Neighbouring Burundi has been left in low-scale civil war by Pierre Nkurunziza’s effort to remain in office even though he has served the constitutional 10 years.
Democratic elections are now more common than at any time in Africa’s history. Even Paul Biya of Cameroon who has ruled since 1982 has hinted he may be ready to go and there is talk on the streets of Luanda that the dos Santos era is drawing to a close. Angola has not had a change of president since 1979.
By contrast, Yoweri Museveni who took over Uganda in 1986 shows no sign of stepping down even though a recent poll across 35 Africa countries showed nearly 75 per cent thought the constitution should limit how long any person could serve at the top.
Zimbabwe’s Robert Mugabe, who turns 92 in February, has held power since 1980 and his country, once only second to South Africa as a regional player, is among the poorest in the world.
In West Africa, regional grouping ECOWAS is trying to establish a binding rule on two terms, resisted by Gambia’s Yahya Jammeh who overthrew the previous regime in a coup 21 years ago.
For the US, Europe, even China, the problem of long-term leaders is nowhere more critical than the tiny state of Djibouti, perched at the entrance to the Red Sea and a safe port on the vital route to Suez.
Despite its strategic position, there had been scant concern over a country little bigger than Hwange National Park. Since independence from France in 1977, Djibouti has had only two presidents, current ruler Ismaîl Guelleh and his uncle.
And with a combination of fear and patronage that sometimes mirrors Zimbabwe, Guelleh uses the state media along with police, army and a militia to dominate politics.
But he was thrust into the media spotlight last year when he tried to charge a rival with terrorism.
Abdourahman Boreh, now external affairs spokesman for the opposition Union pour le Salut National, was vilified after calling on the president to abandon a third term in 2010. His property was overrun by state militia and he was convicted of inciting a grenade blast in the capital, Djibouti City, a charge he denies.
The state sentenced him in-absentia, then charged him with the same offence via a London court, only to founder when the judge discovered that crucial evidence against Mr Boreh had been falsified.
France has its largest African troop numbers in Djibouti and it is home to the only US military base on the continent. China, Japan and Russia are in the process of establishing a presence.
So when, on 19 December, police opened fire on protesters in the capital, Djibouti City, it left Guelleh’s allies with a problem.

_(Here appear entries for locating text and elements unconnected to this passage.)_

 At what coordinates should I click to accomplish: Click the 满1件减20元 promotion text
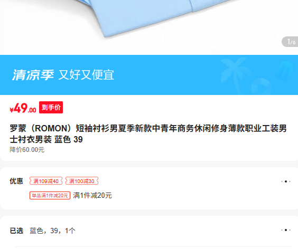92,196
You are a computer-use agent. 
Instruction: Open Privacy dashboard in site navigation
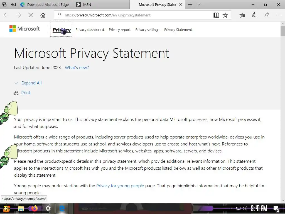(x=90, y=30)
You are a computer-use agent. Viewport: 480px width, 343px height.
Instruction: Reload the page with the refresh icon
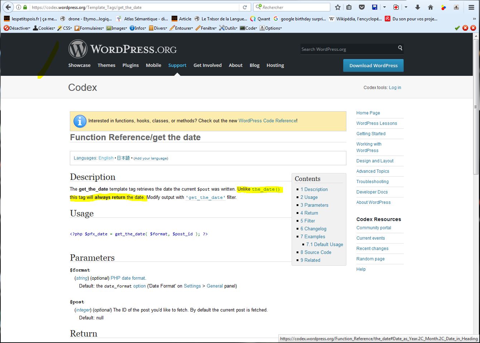tap(245, 7)
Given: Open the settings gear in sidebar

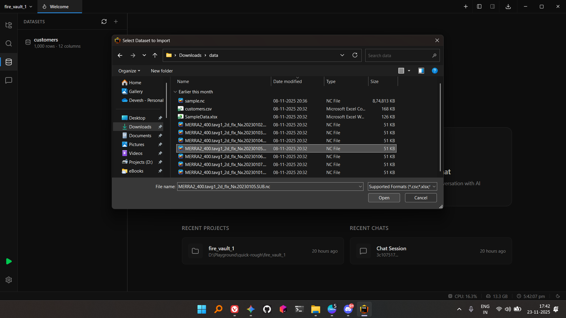Looking at the screenshot, I should tap(9, 280).
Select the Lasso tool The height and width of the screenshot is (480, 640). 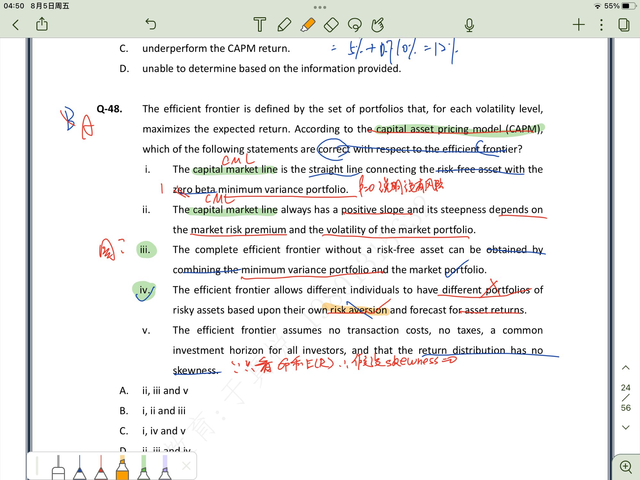point(355,25)
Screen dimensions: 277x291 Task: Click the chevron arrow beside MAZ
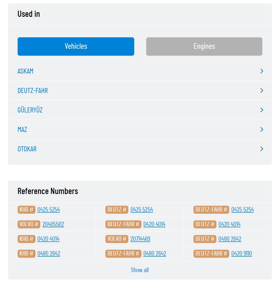coord(262,130)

Estimates of those killed range from nine to 37, and the US issued a muted response calling for dialogue and free elections, due later this year.

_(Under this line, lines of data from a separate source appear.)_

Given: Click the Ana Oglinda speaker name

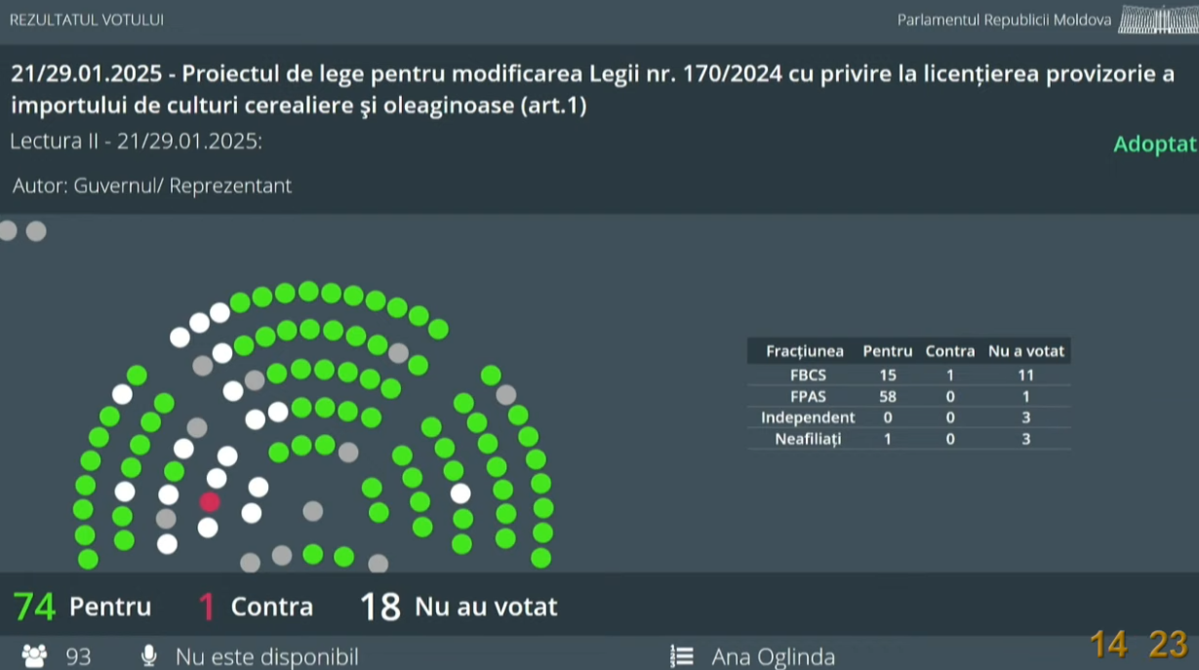Looking at the screenshot, I should pyautogui.click(x=773, y=657).
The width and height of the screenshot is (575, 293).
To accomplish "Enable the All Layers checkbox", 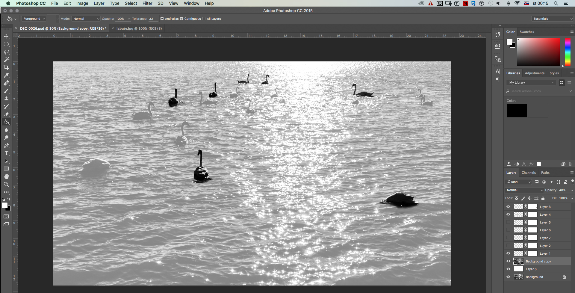I will coord(204,19).
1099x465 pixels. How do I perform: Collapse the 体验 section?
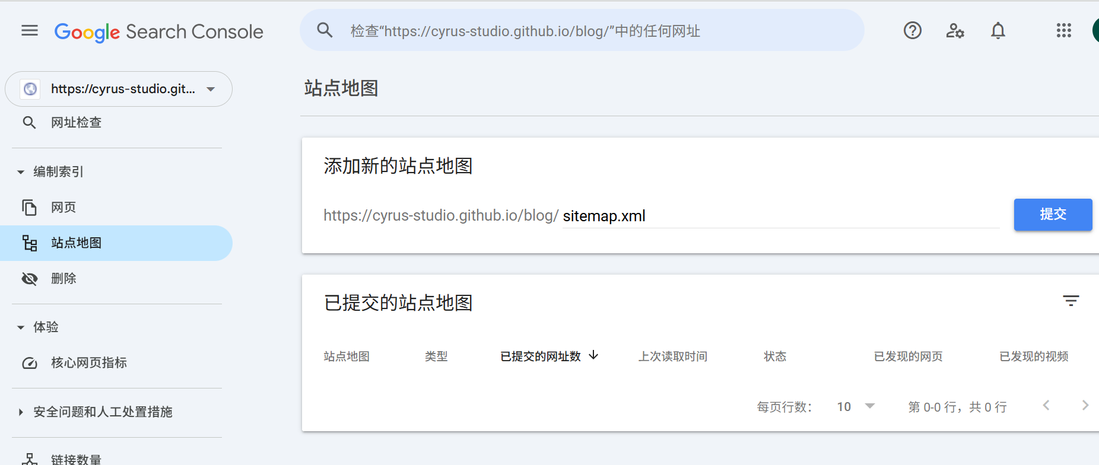pos(21,327)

The government says the crowd was hijacked by an armed gang, and police had no option but to return fire. But he opposition has denied this and asked for independent verification of how many died, and reports of up to 100 injured.
It might have gone quiet, except that Mr Guelleh has announced he will seek a fourth term this year. And Mr Boreh, still in London, has given his people a voice.
Despite losing the terror case -– as happened with the Tsvangirai treason trial in 2004 – Djibouti went on to charge the opposition leader with corruption on a series of contracts to refurbish the all-important harbor.
But Boreh’s London lawyers convinced the court that the president himself had a hand in most of these deals, so his conduct should also be examined.
Juicy details emerged of nepotism, the first family’s wealth, their control of state and private business, a string of homes and up to 80 cars.
Back in Washington, members of Congress have raised concern that, for the very reason of Djibouti’s value in shipping and the war on terror, a free and fair vote is needed to choose a genuinely popular leader and stabalise the country. For now, Guelleh’s party controls all 65 seats in parliament.
Countries like Burundi, Zimbabwe or Djibouti stand out all the more because, in 2016, stubborn heads of state have become an oddity. South America got rid its generals who ruled for decades while, in Asia, Burma is catching up with more democratic neighbours, and even China has freedoms unheard of under Mao.
In Africa where coups and one-party states used to be the rule, Paul Kagame is under pressure, while Sudan’s Omar al-Bashir is wanted at The Hague.
Death and ongoing violence in Burundi has drawn global condemnation.
Others like DRC have rolled into dynasties. In 2001, when Laurent Kabila was killed by a bodyguard, his son Joseph simply took over. Critics from both the MDC and within ZANU-PF accuse Grace Mugabe of planning to do the same when her husband dies or retires.
In a swipe at such moves, Washington has said it is, “particularly concerned by changes that favor one individual over the principle of democratic transitions.”
But while landlocked Zimbabwe and Burundi — or the Gambia surrounded on three sides by a democratic Senegal — are of concern, Djibouti’s location puts it more in the category of Panama or the Cape Sea Route.
For Abdourahman Boreh, judgment in London is due early this year and, while respecting matters still before the court, Mr Boreh has spoken about the suffering back home.
“Here is one of the most strategic countries in the world,” he said, “essentially run by one man, with huge revenues from foreign armies and the port, yet the people lack running water.”
And, in a statement that could become a rallying cry for all countries where the world ignores abuse, Boreh said it was time to stop measuring Africa on a different scale.
“It’s called the Universal Declaration of Human Rights because it apples to all humans. If you think Africans are not human, then have the courage to say so.
“Otherwise, we in Djibouti and across the continent deserve the same freedom as everyone else.”